Abajo, en la sala de los técnicos donde Mix podía utilizar una mesa, telefoneó al gimnasio de Shoshana. Contestó ella misma, pues la empleada temporal se había marchado y todavía no había encontrado sustituta para Danila.

– La semana que viene iré a echar un vistazo a esas máquinas.

– Supongo que eso quiere decir el próximo viernes por la tarde -dijo Shoshana con maldad.

– No tendrá que esperar tanto. -Mix trató de sonar jovial.

– Espero que así sea. -Cuando colgó el auricular, Shoshana marcó el código que le permitiría saber el número desde el cual la había llamado. Se esperaba un resultado negativo, ya que suponía que la llamaba desde el móvil o desde el teléfono de su casa, pero en cambio obtuvo el prefijo de Londres y siete dígitos que no le resultaban familiares. Los anotó con esmero.

A continuación Mix llamó a Colette Gilbert-Bamber y recibió un torrente de insultos. Después de todo lo que había hecho por él, según dijo ella, la trataba como a una prostituta a la que podía conseguir y dejar cuando se le antojara… Había averiguado cuál era el nombre del presidente ejecutivo de su empresa y había considerado contarle al señor Pearson lo que había estado a punto de contarle a su marido, que Mix había intentado violarla.

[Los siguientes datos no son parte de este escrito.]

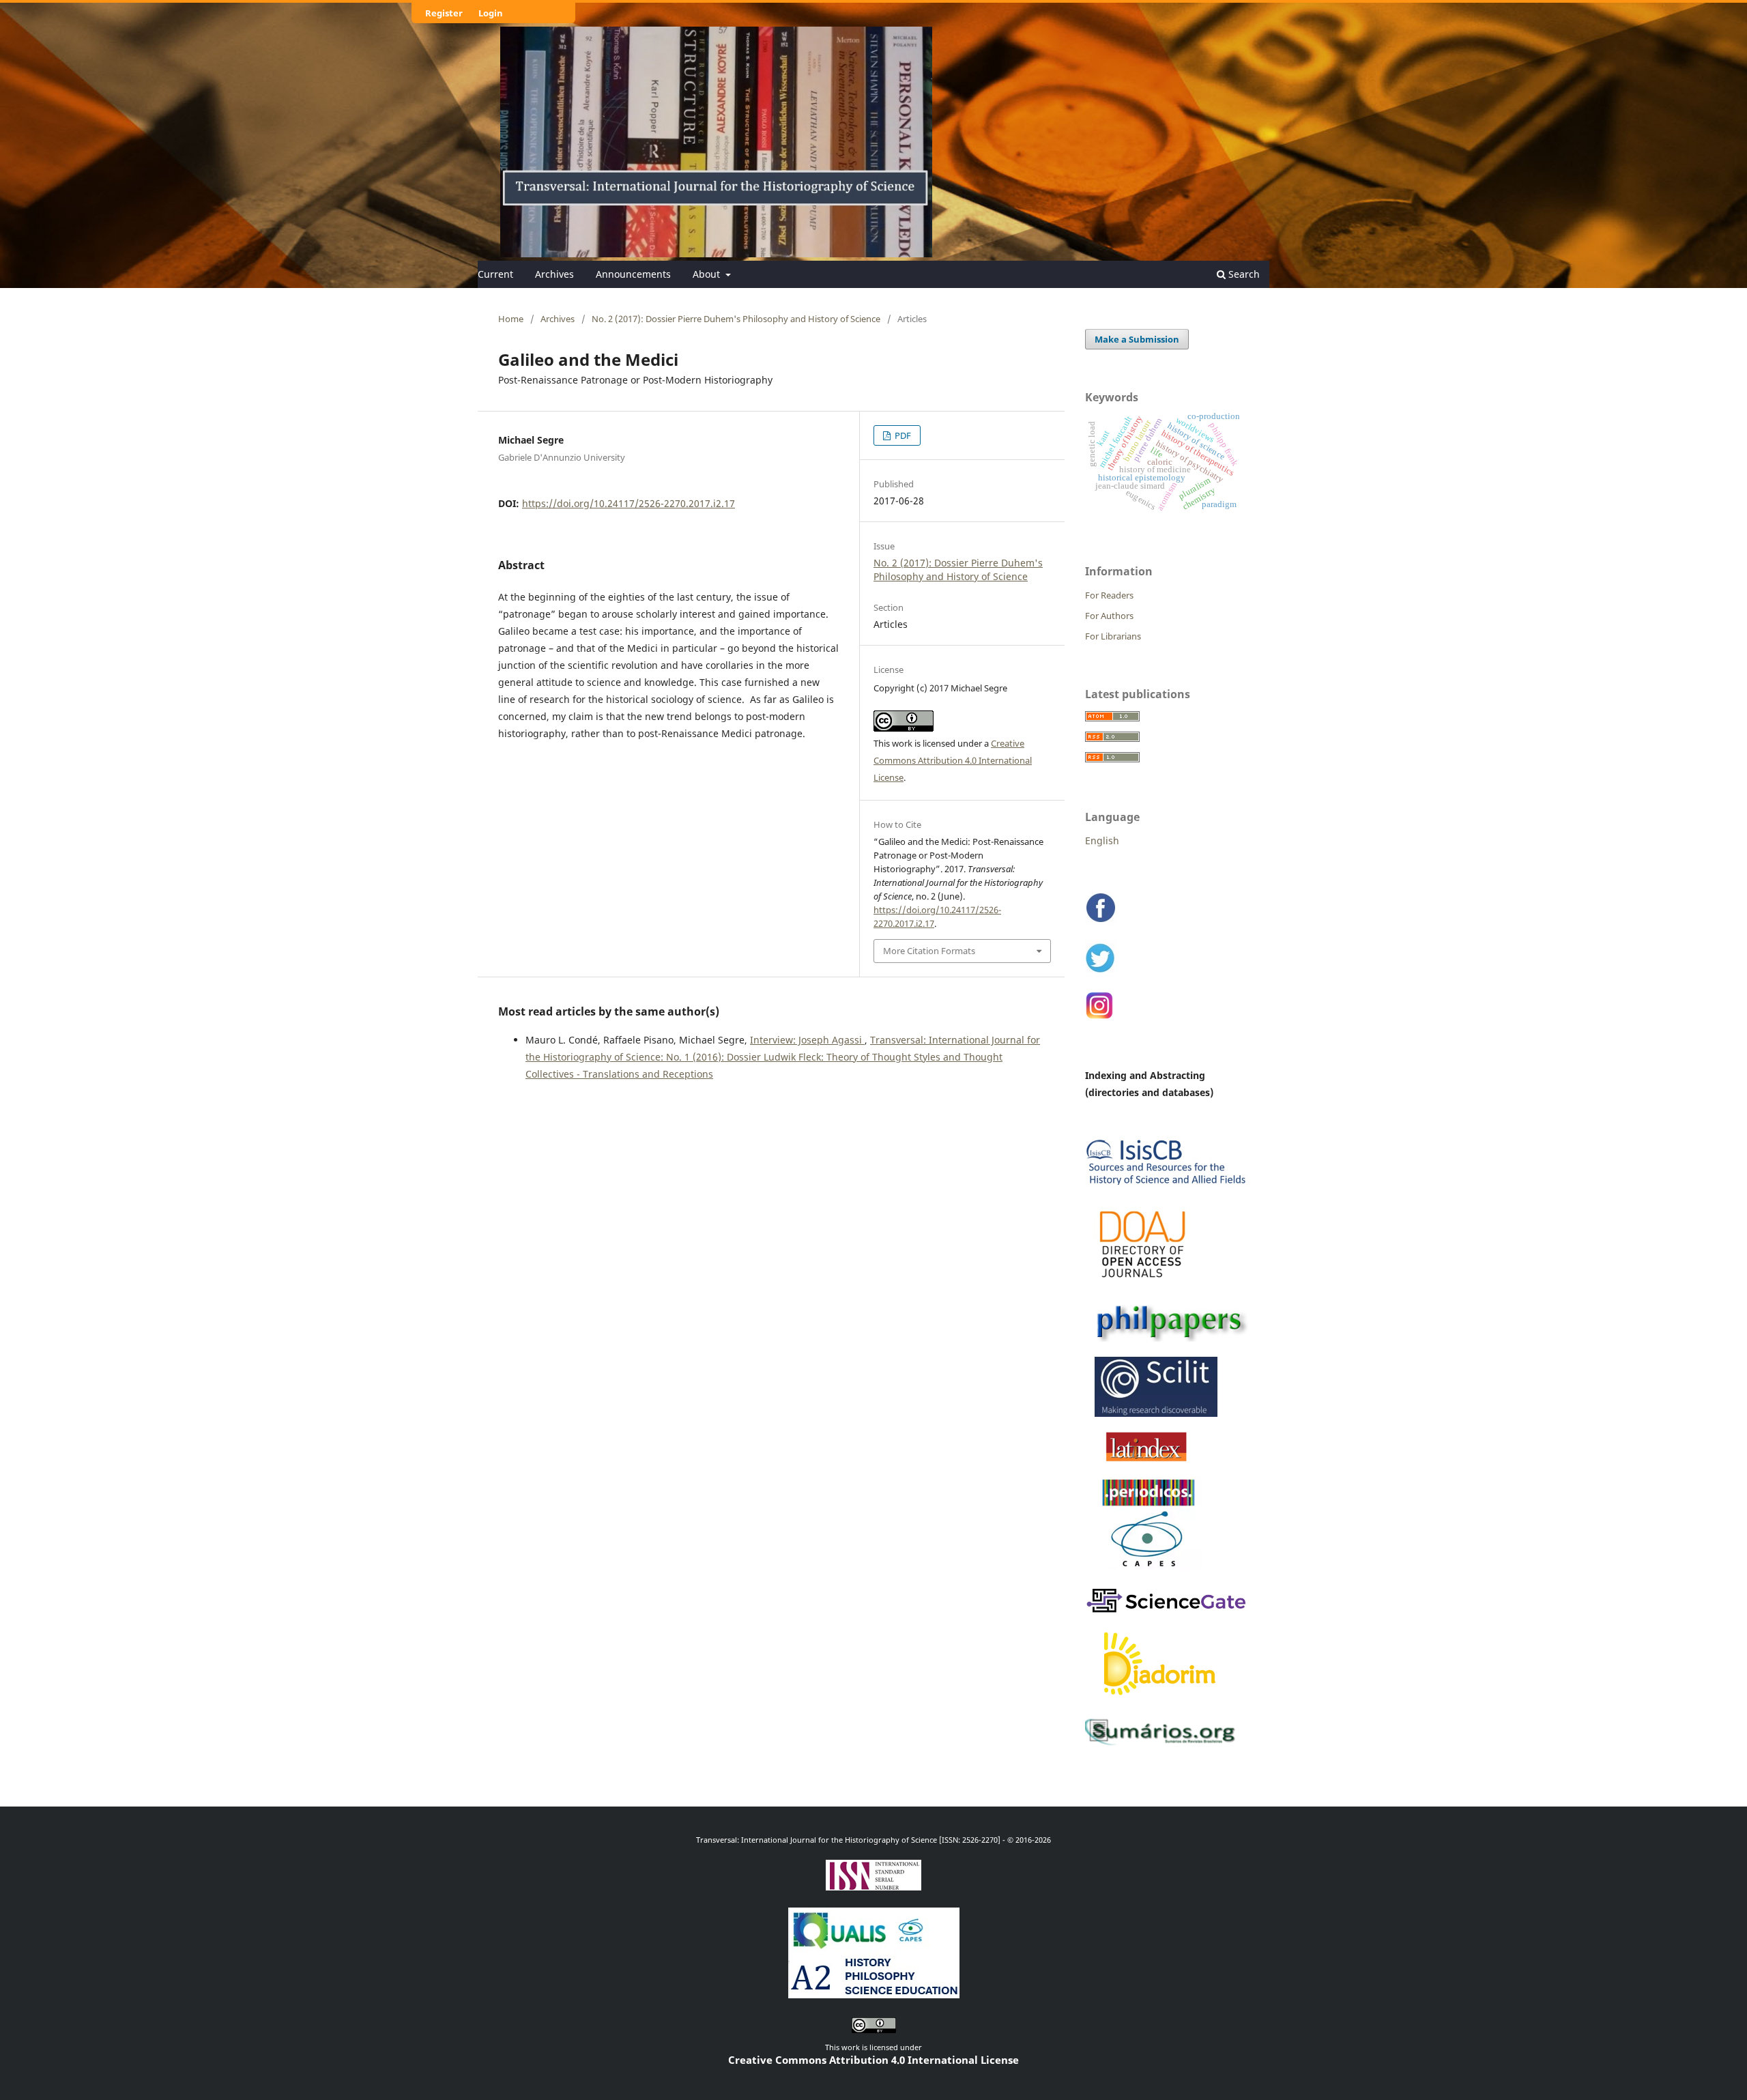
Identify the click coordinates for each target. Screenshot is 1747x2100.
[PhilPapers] (1167, 1339)
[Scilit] (1152, 1414)
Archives (554, 274)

– ¿Y bien? ¿Qué te parece eso?

– Nunca he oído semejante sarta de estupideces. -Estuvo por decirle que a ella nunca la violarían porque la violación sólo tenía lugar cuando la víctima se resistía, pero se lo pensó dos veces y colgó sin decir nada. Después entró en el almacén donde guardaban un número limitado de máquinas nuevas para entregar de inmediato y encontró lo que andaba buscando, una bolsa muy grande de un plástico grueso, pero de un azul claro transparente, de las que se utilizaban para proteger las bicicletas estáticas y las cintas de correr.

Guardó bien la bolsa en el maletero del coche y condujo para ir a visitar a un cliente tras otro, soportando sus reproches y prometiendo rapidez en las visitas de seguimiento. A las dos, con un sándwich del Pret-a-Manger y una lata de Coca-Cola (de la baja en calorías porque estaba a dieta), se dio el gusto de pasar un rato frente a la casa de Nerissa.

Era su primera visita desde hacía días, pero, aunque estuvo allí más de una hora, ella no apareció. En cuanto se hubiera ocupado de ese cadáver tendría que idear una nueva estrategia, un verdadero plan de campaña porque de momento, tal como se recordó a sí mismo, sólo había hablado con ella en una ocasión. Poco después de las tres y media realizó una última visita, esta vez en una gran vivienda que daba a Holland Park y hacia las cinco menos diez ya estaba en Saint Blaise House llevando la bolsa de plástico.

Y Queenie Winthrop también estaba allí, aunque Mix no lo supo hasta que, después de subir las escaleras hasta su piso, volvió a bajar para comprobar que pudiera sacar el cuerpo al jardín por la cocina y las dos habitaciones diminutas que había más allá. La mujer estaba en la cocina, con un delantal encima de su vestido rojo floreado, ordenando las cosas y limpiando las superficies.

– ¿Se acordó de darle de comer al gato? -preguntó ella.

– Ahora lo haré.

La abuela Winthrop repuso en el tono triunfante de quien ha conseguido un reto y espera que le feliciten por ello:

– No se moleste. Ya lo he hecho yo -dijo, y añadió-: Aunque no parecía muy hambriento que digamos.